Chip D. offers up tips, reasons and pointers on Yankee-hating, based on three decades of oft-bitter experience! Tips (or are they reasons?) #2 and #3 below! Tune in all week for more! - sj

Tip #2: The "New" Yankee Stadium

Let's imagine the Vatican choosing to demolish St. Peter's because there were too few luxury pews. That's what the Steinbrenners happily did to baseball's St. Peter's. Then they made the old right field dimensions even sillier -- imagine reducing the number of Commandments from 10 to eight in order to make Sunday services more thrilling to the casual worshipper.

Weren't you pleased in April when the Yankees couldn't move their $2000 per game seats? Weren't you hoping that there was at least one Wall Street kleptocrat using his last shred of decency to resist purchasing those seats when the Yankees dropped the price to a more recession-friendly $1000? Doesn't anyone in New York find this temple of vanity to be a insult and desecration to baseball fans everywhere -- which is to ask, are there no baseball fans left in New York?

It is entirely fitting that the fidelity-challenged Rudy Giuliani attends, and gets himself photographed, at every home game.

Tip #3: Alex Rodriguez

Remember the 2000 Seattle Mariners? They were under-achievers, finishing second in the AL West with only 91 wins, despite the gaudy numbers of their free-agent-to-be shortstop, the 24-year old Alex Rodriguez. He hit 41 homers, drove in 132 runs, walked 100 times -- then left for the Texas Rangers and a quarter-billion dollar contract. However, the Mariners not only improved, but improved by 25 games! The 2001 Mariners racked up 116 wins. The only thing they had in common with their former-All Star was a knack for disappering in October. The Mariners spit up the ALCS to the Yankees that year, 4 games to 1. Randy Johnson, instead, became the former Mariner to take out the Yankees that year, teaming up with fellow Yankee-killer Curt Schilling to deprive the Bronx Bombers of their apparent birthright -- a fourth straight World Series title. Neither the Yankees nor A-Rod have won the World Series since.

Their fates became entwined. A-Rod wearied playing in front of lackluster crowds in a baseball backwater. He yearned for the big time, when he wasn't experimenting with steroids. The hollow, empty numbers bored even the guy putting them up. He joined the Yankees in 2004 where he became the bewildered face of a muscle-bound team. Jason Varitek kicked his butt when he whined about getting hit by a pitch -- "We don't throw at .240 hitters," Tek said to the slumping Rodriguez. In the post-season, he led the Yankees to the most embarassing October collapse in baseball history when the Red Sox came back from a 3-0 deficit to win the ALCS in seven. The picture of A-Rod girly-slapping the ball from Bronson Arroyo's hand became the icon of this defeat.

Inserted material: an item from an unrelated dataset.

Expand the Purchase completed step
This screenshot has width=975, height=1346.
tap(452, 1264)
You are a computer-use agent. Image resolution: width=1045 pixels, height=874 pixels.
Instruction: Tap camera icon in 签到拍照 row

His fall from grace even lacks the gravity of tragedy. Rather, it is comedy or farce -- passing out during his wife's delivery of their child, later his abandonment of that wife for (wait for it…) Madonna, still later the admission of steriod use. I take no joy in this tale: for a moment in the late 90s, it seemed we were watching the blossoming of the greatest player of our time. During the moronic homerun derbies fueled by Barry Bonds and Mark McGwire, one had to hope that 1) A-Rod was clean and 2) he would render their phony records moot. Instead, like Bonds, he has become the joyless warehouser of statistical trivia, the unlovable butt of late-night jokes, the befuddled celeb on the back page of the tabloids. In short, he has become the appropriate face of this decade's New York Yankees. In a just universe, the drought for both would continue.